Bangladesh MPC Highlights – Policy rate unchanged at 10 percent
The 11th meeting of the Monetary Policy Committee (MPC) of Bangladesh Bank was held on 22 January 2026. The meeting was chaired by Dr. Ahsan H. Mansur, Governor of Bangladesh Bank. After reviewing all economic conditions, the MPC unanimously decided to:
- Keep the policy rate unchanged at 10.0 percent.
- Keep the Standing Lending Facility (SLF) rate unchanged at 11.5 percent.
- Reduce the Standing Deposit Facility (SDF) rate by 50 basis points, from 8.0 percent to 7.5 percent.
The committee stated that this policy stance will continue until inflation reaches the desired level.
Review of Economic Situation
The committee reviewed the current economic situation and checked the implementation of decisions taken in the previous (10th) meeting. Members discussed both domestic and global economic conditions. They analyzed inflation trends, employment, economic growth, financial markets, and the external sector.
The committee noted that inflation risks could increase due to the upcoming national election, the Ramadan period, and the possible implementation of the 9th National Pay Scale. These events could increase demand and consumer spending, which may push prices higher.
Impact of Contractionary Monetary Policy
The MPC observed that Bangladesh Bank’s tight monetary policy has produced positive results despite many challenges. The exchange rate has become stable, foreign exchange reserves have started to improve, and the real policy rate has turned positive. This has supported savings and improved confidence in monetary policy. Inflationary pressure is gradually reducing, which shows that the economy is slowly moving toward stability.
Need for Broader Inflation Control Strategy
The committee emphasized that controlling inflation requires more than just adjusting policy rates. A combined strategy is necessary. This includes proper estimation of food demand and domestic production, timely import of food under government supervision, and better distribution management to control food prices.
The MPC noted that existing trade policies did not respond effectively to supply shocks. As a result, domestic prices remained high even though global commodity prices declined. Therefore, inflation did not decrease as expected. The committee recommended that the upcoming Monetary Policy Statement (MPS) for the second half of FY26 should clearly explain why inflation did not fall despite maintaining a tight monetary policy.

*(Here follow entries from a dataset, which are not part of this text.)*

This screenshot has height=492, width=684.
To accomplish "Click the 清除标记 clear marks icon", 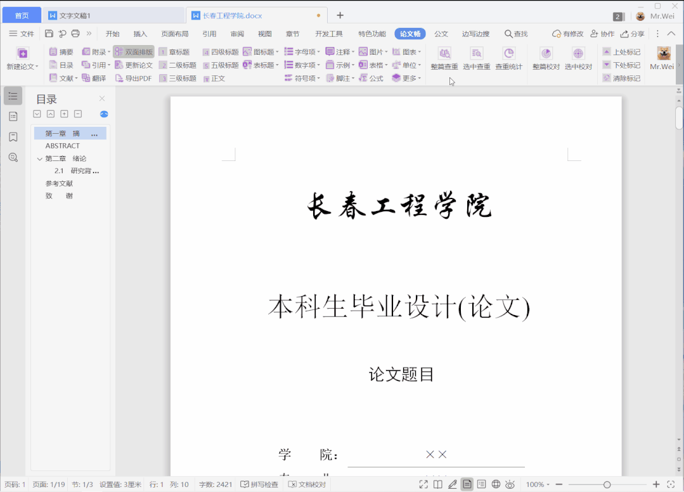I will pyautogui.click(x=622, y=77).
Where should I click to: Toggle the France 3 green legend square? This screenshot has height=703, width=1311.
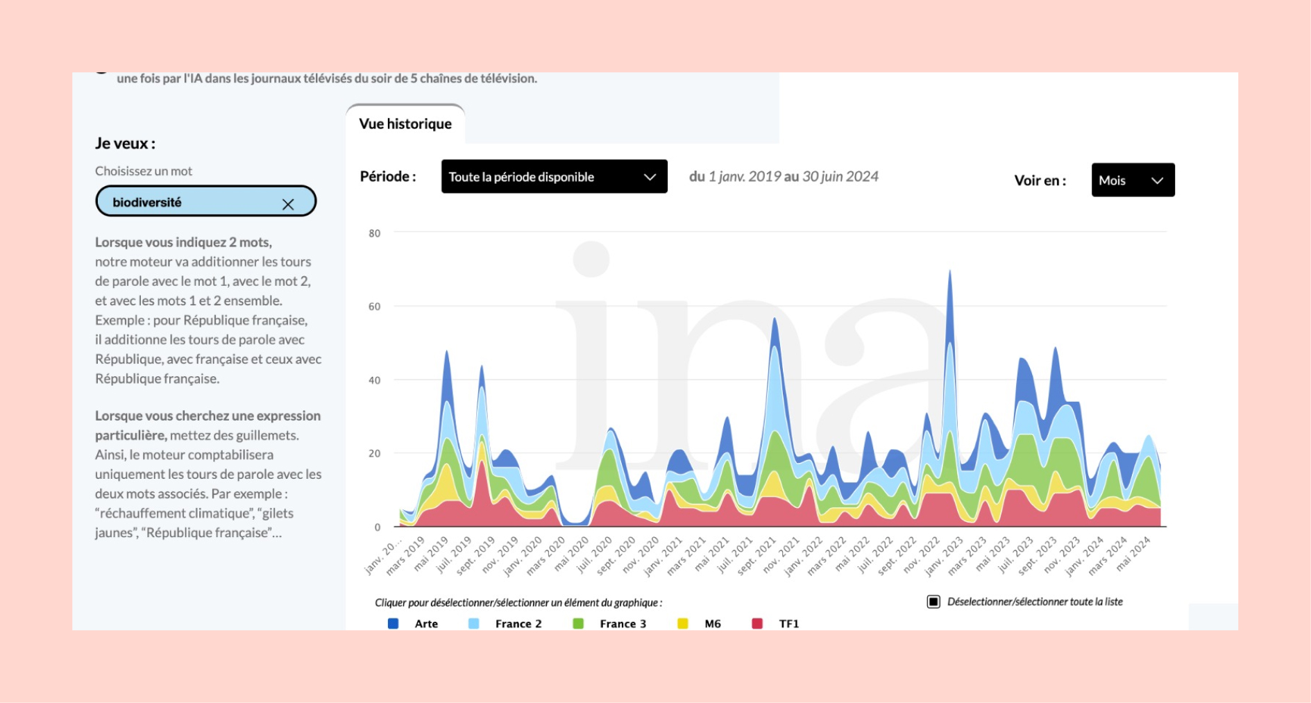[x=578, y=624]
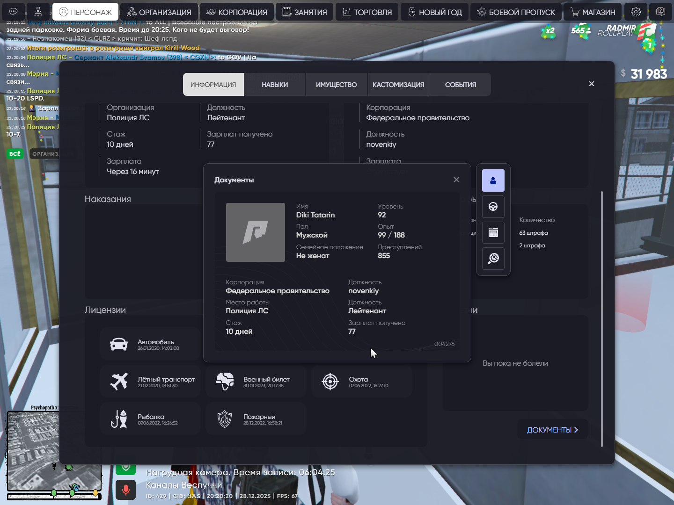Image resolution: width=674 pixels, height=505 pixels.
Task: Open the record book document icon
Action: tap(493, 232)
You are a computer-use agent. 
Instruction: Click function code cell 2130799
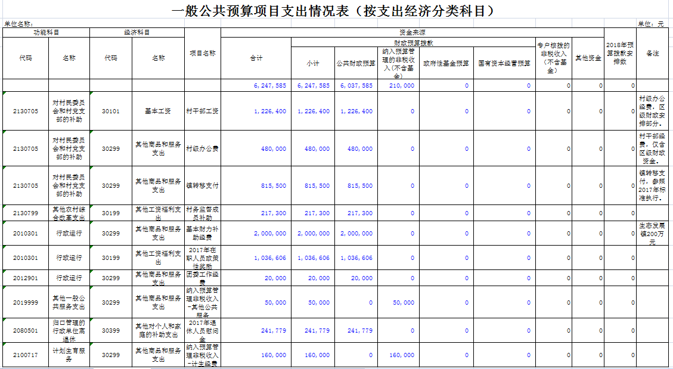pos(26,213)
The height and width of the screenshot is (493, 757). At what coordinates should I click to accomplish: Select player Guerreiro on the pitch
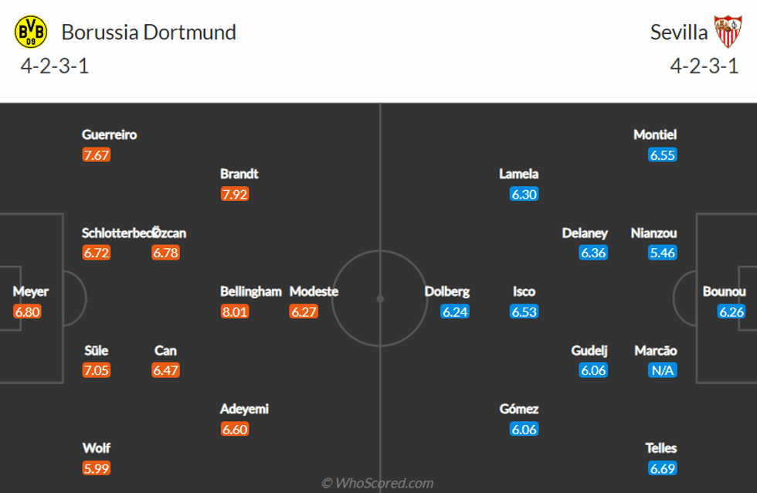click(x=110, y=134)
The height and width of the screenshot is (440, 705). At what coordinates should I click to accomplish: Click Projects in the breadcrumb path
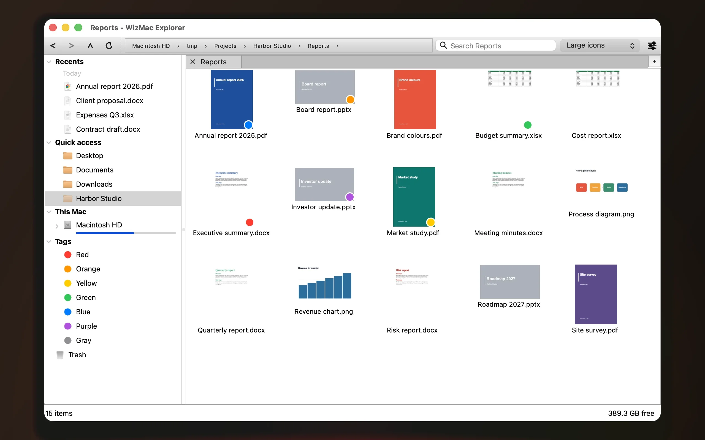pyautogui.click(x=225, y=46)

Standing Deposit Facility (SDF) and Liquidity Management
The MPC observed that at the current SDF rate, some banks preferred to keep their excess liquidity with the central bank instead of lending in the interbank market or to the private sector. To encourage banks to use their funds more actively, Bangladesh Bank may consider reducing the SDF rate while keeping the policy rate and the Standing Lending Facility (SLF) rate unchanged. This would improve interbank transactions and increase credit flow to the private sector.
Impact of Possible New Pay Scale
The committee discussed the possible implementation of salary increases for public sector employees as recommended by the National Pay Commission 2025. If the government increases salaries without raising revenue significantly, it may need to borrow more, leading to deficit financing. This could put pressure on the money market and result in higher interest rates. Therefore, the government should take proper revenue measures to reduce the impact of the new pay scale on the money market.
Exchange Rate and Banking Sector Challenges
The MPC suggested that Bangladesh Bank should continue maintaining a market-based exchange rate to keep the foreign exchange market stable. The committee also noted that the banking sector faces serious challenges due to high levels of non-performing loans (NPLs). These bad loans have created liquidity pressure, especially for weaker banks and non-bank financial institutions.
Bangladesh Bank has started a comprehensive reform program to improve governance, stability, transparency, and public trust in the financial system. These reforms aim to improve asset quality and strengthen the financial system over the long term.